▶ **WHAT YOU NEED TO DO**
Could you repeat the listing below exactly while leaving its pictures behind?

▶ **EXERCISE INPUTS**
▬▬▬▬▬▬▬▬▬▬

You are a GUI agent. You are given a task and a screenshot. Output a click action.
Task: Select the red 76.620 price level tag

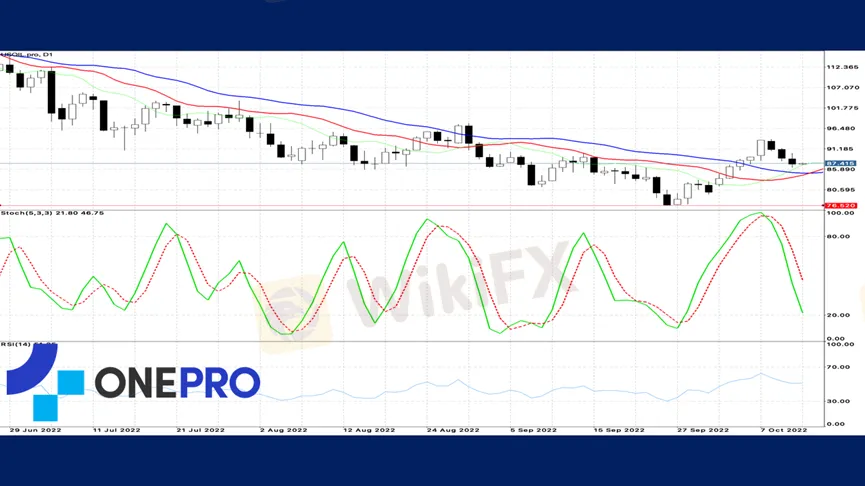click(x=840, y=206)
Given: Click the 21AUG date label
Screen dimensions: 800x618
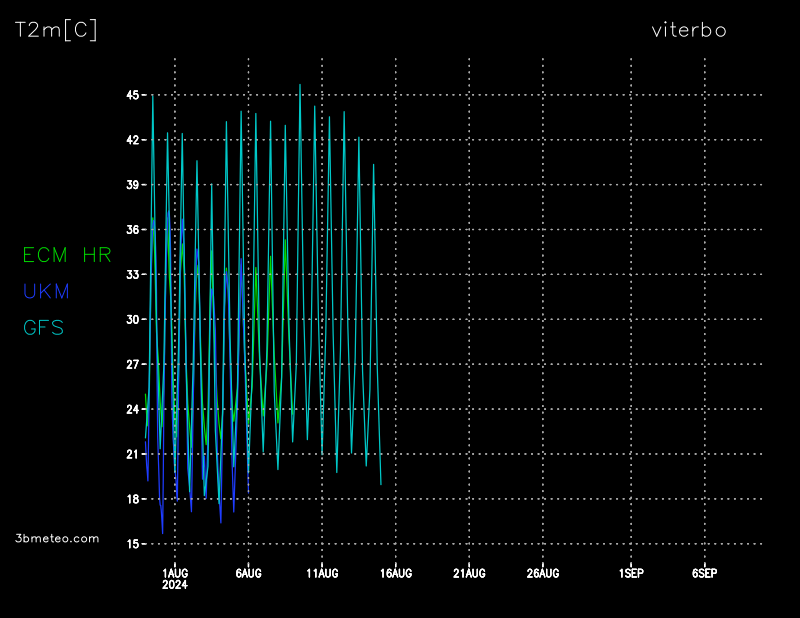Looking at the screenshot, I should coord(469,573).
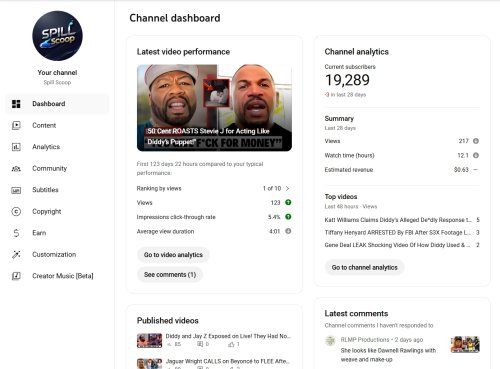The image size is (500, 369).
Task: Open the 50 Cent ROASTS Stevie J thumbnail
Action: [x=214, y=108]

▬▬▬▬▬▬▬▬▬▬

▶ **ANSWER FOR THE TASK**
You are a GUI agent. You are given a task and a screenshot. Output a click action.
Task: Select the red 76.620 price level tag

click(x=840, y=206)
Given: Click the 21AUG date label
Screen dimensions: 800x618
Looking at the screenshot, I should coord(469,573).
The image size is (500, 369).
Task: Open the 50 Cent ROASTS Stevie J thumbnail
Action: [x=214, y=108]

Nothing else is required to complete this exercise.